There is nothing simple about it now. In the pool, a swimmer can be adjudged the loser if, in touching the wall first, he fails to touch it hard enough. Milorad Cavic discovered this to his cost in the 100m butterfly in Beijing four years ago, although the wheel of fortune has since turned full circle: Michael Phelps, the beneficiary on that occasion, lost the 200m version to Chad le Clos of South Africa in what amounted to a simultaneous finish on Tuesday night.
Life in the velodrome presents even more of a challenge to our most deep-seated notions of victory and defeat. It doesn't much matter if four riders, two each from Great Britain and China, smithereen the world team sprint record if a commissaire in a suit decides someone overtook someone else in the wrong part of the track. Which brings to mind the old joke about a man who, on being asked to fill in a questionnaire, thumped the nearest official. If only…
Talking of thumping, the boxing competition is in its usual smoke-and-mirrors mode, with the judging every bit as much a subject of discussion as the fighting. The BBC commentator Jim Neilly, second-voiced by his cornerman Richie Woodhall, struggled to make sense of the decision that sent Abbos Atoev, a middleweight from Uzbekistan, into the last eight at the expense of Bogdan Juratoni of Romania. Indeed, he admitted as much on air.

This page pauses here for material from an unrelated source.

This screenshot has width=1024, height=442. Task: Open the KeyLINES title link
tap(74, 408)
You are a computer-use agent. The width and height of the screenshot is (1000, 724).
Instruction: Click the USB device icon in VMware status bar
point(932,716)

If there was slightly less publicly expressed perplexity about the verdict that gave Anthony Ogogo a place in the quarter-finals of the same class ahead of the dangerous Ukrainian challenger Ievgen Khytrov, it surely had nothing to do with the fact that the winner hailed from nowhere further east than Great Yarmouth.
"I don't care what the law is – just tell me who the judge is." Many an attorney has trotted out this line in recent years, perhaps as a result of watching boxing, the Olympic sport with the richest and least glorious history of rank injustice.
This history reached its nadir in Seoul, where some decisions were sufficiently peculiar to persuade the authoriti es to subject judges to alcohol tests in an effort to ensure they got themselves bladdered after viewing the fights, not before. Nowadays, there is a computerised scoring system, presumably introduced on the grounds that computers don't drink, but even this has almighty flaws.
As Woodhall, a high-class operator who struck bronze in the light-middleweight tournament at those infamous '88 Games, pointed out during the outstanding scrap between Vijendra Singh of India, all bang and Bollywood, and the slippery Terrell Gausha of the US, there is nothing to be gained by a fighter going for combinations, as only one punch is likely to register. On that basis, it might have been a Pole called Zbigniew Pietrzykowski who won gold in Rome a little over half a century ago, not a Yank by the name of Cassius Clay.
Boxing finds itself in a difficult place among the "judged" sports of these Games, for the simple reason that it is not gymnastics or fencing. Who among the great unwashed can argue with those officials who measure the accuracy of a piked Tkatchev on the high bar or a three-quarter twisting Omelianchik on the beam? We wouldn't recognise an Omelianchik if we ran over it in the car. As for the foil and sabre stuff, one does not learn to distinguish one's balestra from one's flèche by watching Oliver Reed flounce around in The Three Musketeers.
By contrast, everyone with a pair of eyes knows enough about boxing to appreciate the fundamentals. The sweet science is not rocket science. People know when one fighter is dominant and the other subservient – when one has dynamite in his gloves and the other kryptonite. There has been no overwhelming scandal in London as yet, although Khytrov felt sufficiently aggrieved to appeal against the decision in his bout with Ogogo. It will, however, be a major surprise if at least one boxer doesn't leave the country thinking he would have needed a knockout to earn himself a draw.